As the summer draws to a close and the school year upon us, I have been reflecting over this past summer. It has been a summer where I have tried to be mindful of my family. My job as a Youth Minister requires many nights away from the family. And juggling my primary vocation and my job can be quite a balancing act.
But this summer, with Alesha and the kids out of school and at home, we’ve spent many mornings sleeping in and spending quality time with the kids. I can’t believe how fast they are growing up. It seems like yesterday we brought a new baby (Jay) home from the hospital, and this week he’ll be starting kindergarten.
As I’ve reflected over the time we’ve been blessed with this summer, and I’ve began to prepare for a new year of school and youth ministry, I’ve tried to pinpoint the lessons of this summer. As many of you know, the Lord definitely teaches me about His heart for us through the craziness of my kids.
Last week, the Lord brought to the forefront of my mind something that Jay did every single morning this summer. As Alesha and I would lie in bed, morning after morning, we would here a loud thumb as this 3 foot nothing kid jumped out of bed. That was immediately followed by the pitter patter of little feet running to our bedroom door. And every day, as he ran into our room, he would exclaim with enthusiasm, “What are we doing today!?”
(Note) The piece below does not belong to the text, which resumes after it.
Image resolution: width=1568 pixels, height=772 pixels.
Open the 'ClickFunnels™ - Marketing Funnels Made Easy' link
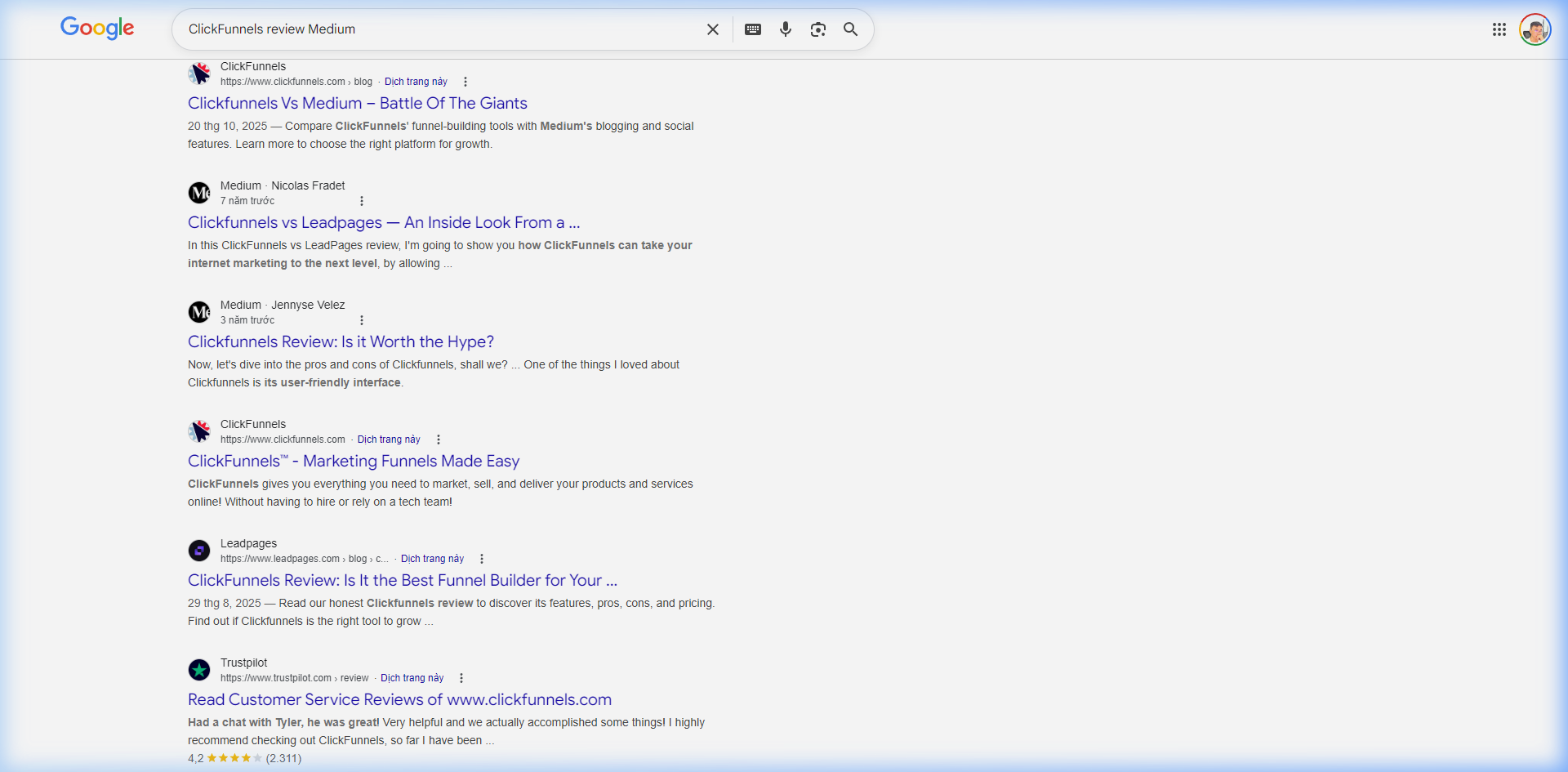pos(353,461)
Recently in my journey with the Lord, I have come to the realization that most of my movements, personally and in ministry, have been MY movements. Meaning, rarely did I ever stop to ask the Lord what He wanted to do? Or where He was leading?
As of late, I have been trying to be mindful of asking the Lord to lead me (as a husband, as a father, as a man and as youth minister). If I am going to be completely honest, I am still “leading the Lord” more than I am surrendering to His movements.
But as I continue to reflect on Jay’s morning question, “What are we doing today?” I am beginning to realize if this life is going to make sense. If I am going to be the man (husband, father, youth minister) that the Lord knows I can be, I have to ask the Lord every morning, “What are we doing today?”
Once again, my little man, in all his 5 year old glory, is teaching me how to approach the Lord. So as we begin this new year of school and ministry, please pray for me to ask the Lord “what He has planned.”
Imagine what the world would be like if we allowed the Lord to lead us instead of telling Him what needs to be done. Where is the Lord leading you today? What does He have planned?